Add a basic per-cpu counter for our references instead, and use that.
This is in preparation for doing a sync wait on on any request (notably
file) references on ring exit. As we're going to be waiting on ctx refs
going away as well with that, the RCU grace period wait becomes a
noticeable slowdown.
Signed-off-by: Jens Axboe <[email protected]>
---
include/linux/io_uring_types.h | 2 +-
io_uring/Makefile | 2 +-
io_uring/io_uring.c | 39 ++++++++++-------------
io_uring/refs.c | 58 ++++++++++++++++++++++++++++++++++
io_uring/refs.h | 53 +++++++++++++++++++++++++++++++
io_uring/register.c | 3 +-
io_uring/rw.c | 3 +-
io_uring/sqpoll.c | 3 +-
8 files changed, 135 insertions(+), 28 deletions(-)
create mode 100644 io_uring/refs.c
diff --git a/include/linux/io_uring_types.h b/include/linux/io_uring_types.h
index a2227ab7fd16..fc1e0e65d474 100644
--- a/include/linux/io_uring_types.h
+++ b/include/linux/io_uring_types.h
@@ -238,7 +238,7 @@ struct io_ring_ctx {
struct task_struct *submitter_task;
struct io_rings *rings;
- struct percpu_ref refs;
+ unsigned long ref_ptr;
enum task_work_notify_mode notify_method;
unsigned sq_thread_idle;
diff --git a/io_uring/Makefile b/io_uring/Makefile
index 61923e11c767..b167ab8930a9 100644
--- a/io_uring/Makefile
+++ b/io_uring/Makefile
@@ -4,7 +4,7 @@
obj-$(CONFIG_IO_URING) += io_uring.o opdef.o kbuf.o rsrc.o notif.o \
tctx.o filetable.o rw.o net.o poll.o \
- eventfd.o uring_cmd.o openclose.o \
+ eventfd.o refs.o uring_cmd.o openclose.o \
sqpoll.o xattr.o nop.o fs.o splice.o \
sync.o msg_ring.o advise.o openclose.o \
epoll.o statx.o timeout.o fdinfo.o \
diff --git a/io_uring/io_uring.c b/io_uring/io_uring.c
index 3ad915262a45..841a5dd6ba89 100644
--- a/io_uring/io_uring.c
+++ b/io_uring/io_uring.c
@@ -248,13 +248,6 @@ static __cold void io_kworker_tw_end(void)
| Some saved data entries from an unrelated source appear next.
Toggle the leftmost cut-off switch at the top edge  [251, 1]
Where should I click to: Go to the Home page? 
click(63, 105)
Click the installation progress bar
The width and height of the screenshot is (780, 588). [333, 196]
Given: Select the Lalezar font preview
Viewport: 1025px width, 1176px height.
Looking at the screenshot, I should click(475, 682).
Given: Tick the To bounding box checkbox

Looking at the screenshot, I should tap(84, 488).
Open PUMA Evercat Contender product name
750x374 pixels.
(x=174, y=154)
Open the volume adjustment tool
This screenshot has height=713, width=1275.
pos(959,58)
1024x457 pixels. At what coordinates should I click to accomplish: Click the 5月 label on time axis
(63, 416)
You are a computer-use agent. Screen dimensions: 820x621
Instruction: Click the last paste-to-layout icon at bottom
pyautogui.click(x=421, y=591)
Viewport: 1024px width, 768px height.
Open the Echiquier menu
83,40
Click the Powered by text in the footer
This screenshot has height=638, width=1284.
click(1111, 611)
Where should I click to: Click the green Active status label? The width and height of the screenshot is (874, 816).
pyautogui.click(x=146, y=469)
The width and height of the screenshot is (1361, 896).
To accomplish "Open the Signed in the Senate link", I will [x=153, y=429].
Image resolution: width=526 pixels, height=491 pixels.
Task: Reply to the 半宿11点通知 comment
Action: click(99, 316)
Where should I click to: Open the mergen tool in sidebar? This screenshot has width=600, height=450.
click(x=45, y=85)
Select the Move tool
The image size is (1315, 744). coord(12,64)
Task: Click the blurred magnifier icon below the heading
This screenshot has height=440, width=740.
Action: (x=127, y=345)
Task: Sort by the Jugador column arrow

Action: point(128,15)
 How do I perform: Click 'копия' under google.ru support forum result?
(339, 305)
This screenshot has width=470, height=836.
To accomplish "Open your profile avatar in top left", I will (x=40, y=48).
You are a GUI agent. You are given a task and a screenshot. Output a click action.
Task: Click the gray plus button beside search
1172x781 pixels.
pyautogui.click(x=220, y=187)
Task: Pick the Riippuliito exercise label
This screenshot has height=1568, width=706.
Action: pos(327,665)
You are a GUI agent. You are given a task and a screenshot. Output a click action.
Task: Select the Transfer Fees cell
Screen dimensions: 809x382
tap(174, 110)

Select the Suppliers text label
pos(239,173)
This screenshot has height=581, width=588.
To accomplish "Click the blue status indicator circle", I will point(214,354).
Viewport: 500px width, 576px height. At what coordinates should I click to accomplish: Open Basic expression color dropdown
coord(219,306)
current->flags |= PF_NO_TASKWORK;
}
-static __cold void io_ring_ctx_ref_free(struct percpu_ref *ref)
-{
- struct io_ring_ctx *ctx = container_of(ref, struct io_ring_ctx, refs);
-
- complete(&ctx->ref_comp);
-}
-
static __cold void io_fallback_req_func(struct work_struct *work)
{
struct io_ring_ctx *ctx = container_of(work, struct io_ring_ctx,
@@ -265,13 +258,13 @@ static __cold void io_fallback_req_func(struct work_struct *work)
io_kworker_tw_start();
- percpu_ref_get(&ctx->refs);
+ io_ring_ref_get(ctx);
mutex_lock(&ctx->uring_lock);
llist_for_each_entry_safe(req, tmp, node, io_task_work.node)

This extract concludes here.